(Beginning of Provided material)

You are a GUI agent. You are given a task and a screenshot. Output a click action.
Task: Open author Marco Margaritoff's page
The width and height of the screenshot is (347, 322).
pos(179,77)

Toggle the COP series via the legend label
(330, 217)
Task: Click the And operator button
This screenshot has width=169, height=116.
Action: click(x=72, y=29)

(End of Provided material)
(Beginning of Provided material)

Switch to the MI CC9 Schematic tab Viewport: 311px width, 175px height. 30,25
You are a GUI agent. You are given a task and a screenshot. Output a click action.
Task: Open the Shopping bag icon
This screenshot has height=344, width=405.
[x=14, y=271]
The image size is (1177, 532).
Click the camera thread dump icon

(End of Provided material)

◆ **Action item**:
Wherever the string "icon" turns up in the material, copy the whole line.

◆ **Reply**:
Task: Open the Shopping bag icon
Click the camera thread dump icon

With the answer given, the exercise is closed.